The Corporation of the City of Panaji (CCP) will set up a second digestor tank to treat wet waste at its Anaerobic Digestor System (ADS) Plant at Patto.

The CCP hopes to generate methane, a by-product of the treatment process, in sufficient quantities to utilise for street-lighting at Patto. At the moment methane is burnt or it would have an adverse effect on the environment. Another by-product is compost, which is being stored and can be used as manure for agriculture, Times of India reports. 

The capacity of the new digestor tank will be 10 tonne, same as the existing tank. In fact, CCP officials say that the plant was designed to treat 20 tonne of wet waste, but due to marshy soil conditions, it was not possible to install a single 20 tonne capacity tank.

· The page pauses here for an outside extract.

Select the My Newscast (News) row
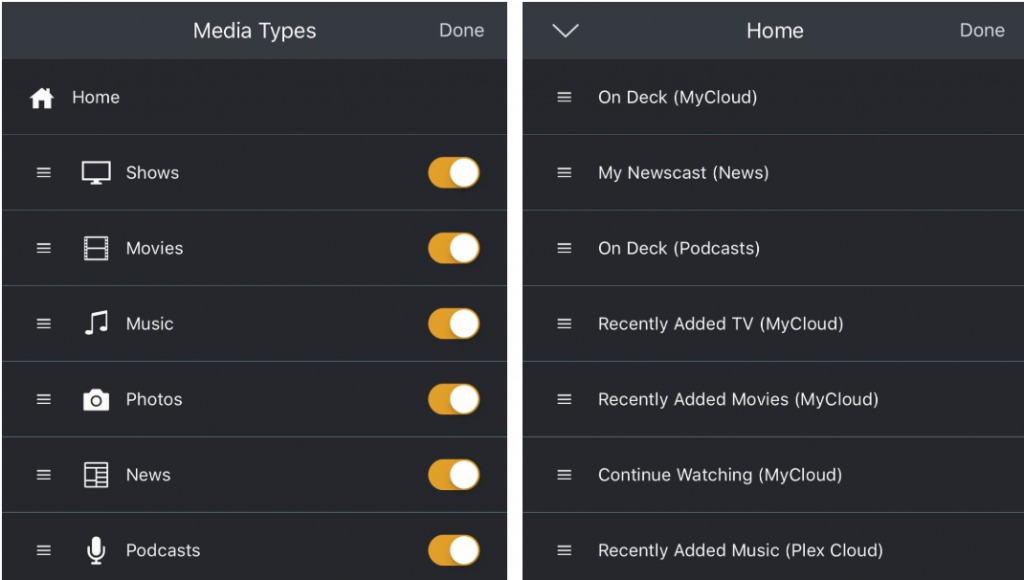Screen dimensions: 1024x580 point(773,172)
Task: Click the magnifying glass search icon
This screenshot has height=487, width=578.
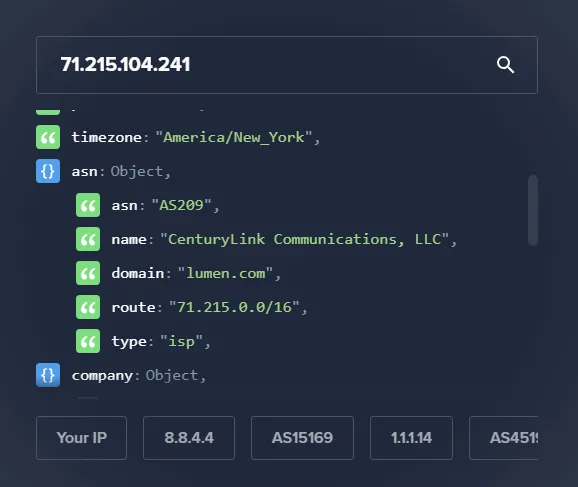Action: click(505, 65)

"We had to go in for a smaller 10 tonne capacity tank and overcome the soft soil condition with rubble packing and a vibratory roller," said a CCP official.

The first digestor tank was commissioned around three months ago, with the provision of a conveyor belt to transfer wet waste into the pulveriser in order to reduce the manual work.

A few days back, the plant broke down due to a spoon which went into the motor. "That problem arose, because an old spoon which somebody threw out was not segregated at source and was put into the wet waste instead," the official said.

The CCP is still working on a synchronisation of the total process that includes garbage collection, segregation, pulverising and feeding the digestor. The process is under study by the Mumbai-based consultant for the project, Dr S R Maley.

The cost of installing the new tank will be around Rs 15 lakh, which will take the overall cost of the ADS plant to around 75 lakh, he added.

Panaji generates around 50 tonne of garbage, out of which dry and wet waste account for 25 tonne each.